硬脂醯輔酶A脫氫酶1在鵝肥肝形成過程中的功能研究

鵝肥肝富含對人體有益的不飽和脂肪酸，是對人類健康有益的高檔食品。本研究選擇與鵝肥肝形成密切相關的硬脂醯輔酶A脫氫酶1基因，通過對該基因的全長基因組序列和cDNA序列進行分離克隆，分析該基因結構；利用PCR-SSCP和PCR-RFLP等方法研究該基因多態位點在不同鵝群的遺傳變異及其與朗德鵝產肝性能的關係，並檢測該基因編碼蛋白在肥肝形成過程中的表達規律；以鵝原代成熟肝臟細胞為材料，採用過量表達和RNA干擾SCD1基因等方法，分析加強和干擾SCD1基因的表達前後肝臟細胞內脂肪代謝的變化及細胞凋亡情況，採用Real-time 定量RT-PCR技術研究細胞內脂類代謝相關基因的表達水平，闡明該基因在鵝肥肝形成過程中的生物學功能，為鵝肥肝性狀的分子標記輔助選擇和營養調控提供理論依據，同時也為人類脂肪肝的研究提供重要參考。

本研究以朗德鵝為素材，採用RT-PCR和RACE技術獲得了朗德鵝SCD1基因的完整cDNA序列，包含1083 bp的CDS序列，78 bp的5’UTR，2.1 kb的3’UTR，包含6個外顯子，編碼360個胺基酸；預測其蛋白質分子量為40967.2 Da，等電點為8.8，為親水性蛋白，存在四個跨膜區域。
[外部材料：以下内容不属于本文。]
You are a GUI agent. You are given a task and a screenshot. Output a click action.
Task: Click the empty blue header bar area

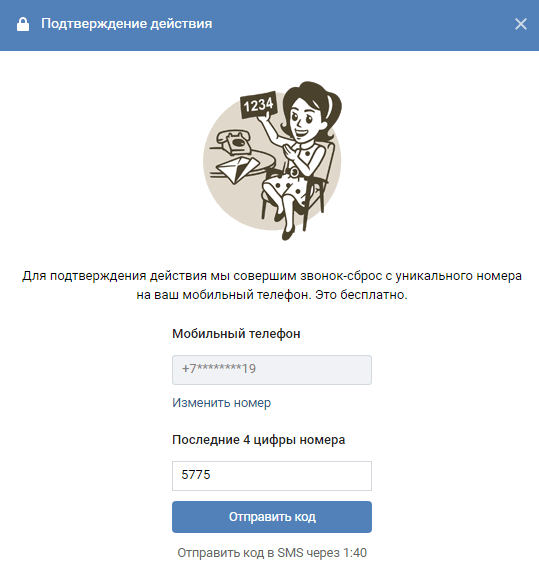click(x=361, y=24)
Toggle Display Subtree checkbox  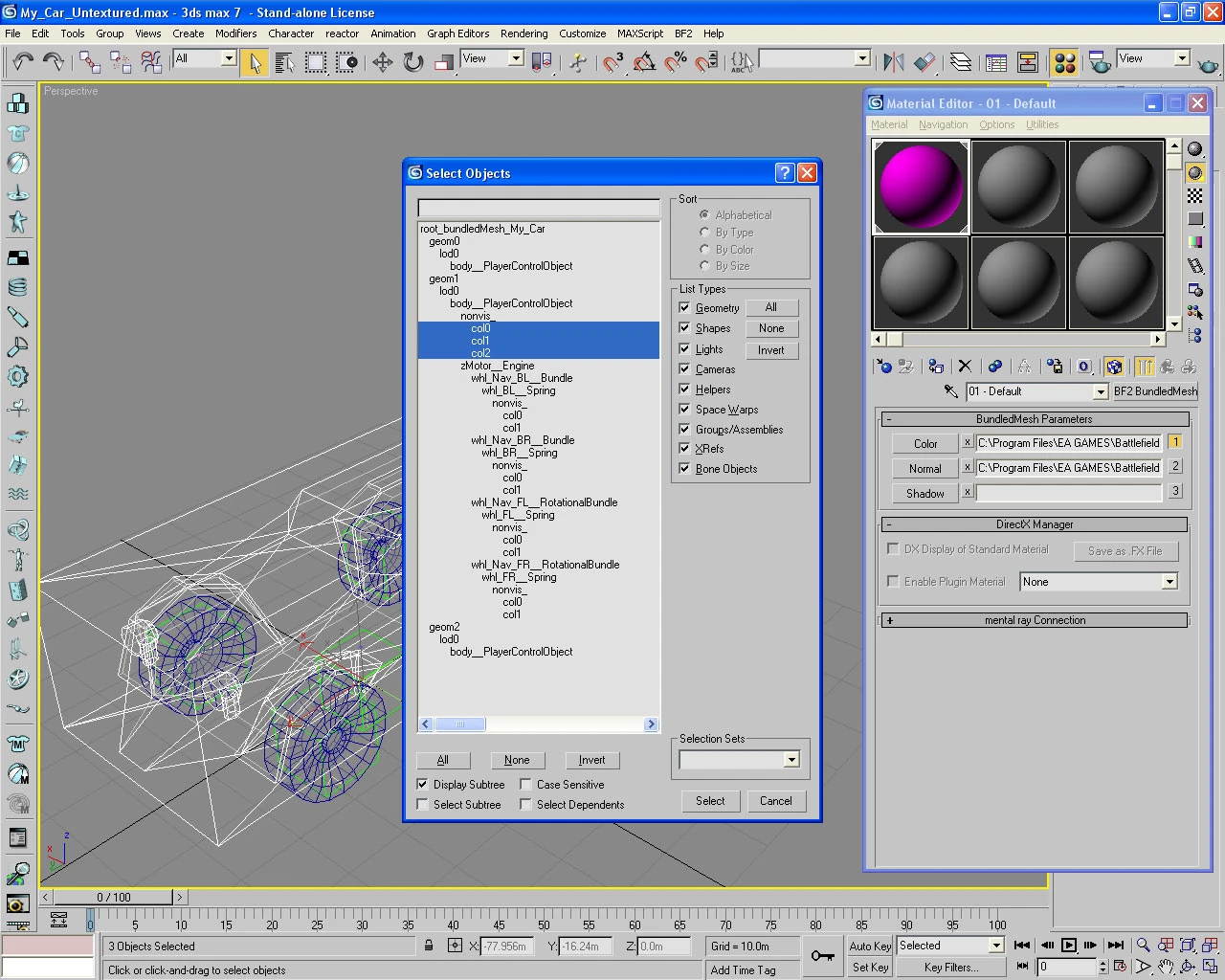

通過PCR-SSCP技術檢測到SCD1基因外顯子和非編碼區上共6個SNPs，在朗德鵝外顯子2的132 bp處存在T/C鹼基替換，產生了3種基因型，各基因型間產肝性能差異不顯著。3’UTR區域檢測到5個SNPs，共形成5種基因型組合，其中H1H1的肝體比和肝重均大於其它4種單倍型組合，可以作為基因標記進行高產肝個體的選擇。利用高能玉米對70日齡朗德鵝進行填飼，western blotting技術檢測朗德鵝肝臟中SCD1基因編碼蛋白水平發現，填飼後SCD1基因編碼的蛋白水平增加。利用“膠原酶消化法”從朗德鵝胚中分離出高活性、高純度的原代成熟肝臟細胞，建立鵝胚原代肝細胞培養體系。一定劑量果糖、胰島素單獨添加以及協同作用均能增加鵝原代培養肝細胞SCD1基因表達水平。通過構建SCD1基因真核表達載體轉染鵝胚原代肝細胞，螢光定量PCR檢測SCD1基因mRNA水平顯著升高，同時細胞中脂類代謝相關基因SREBP-1基因表達水平也顯著升高。根據SCD1的mRNA序列設計合成3對小雙鏈干擾RNA（siRNA）以及陰性對照，轉染鵝原代肝細胞，RNA干擾SCD1基因表達後，與脂肪合成相關的基因FAS、ACC表達下調，肝細胞外液的脂類代謝產物減少，反映了肝細胞脂類合成減少。研究結果表明SCD1基因能促進肝臟脂肪合成，在鵝肥肝形成過程中起重要作用。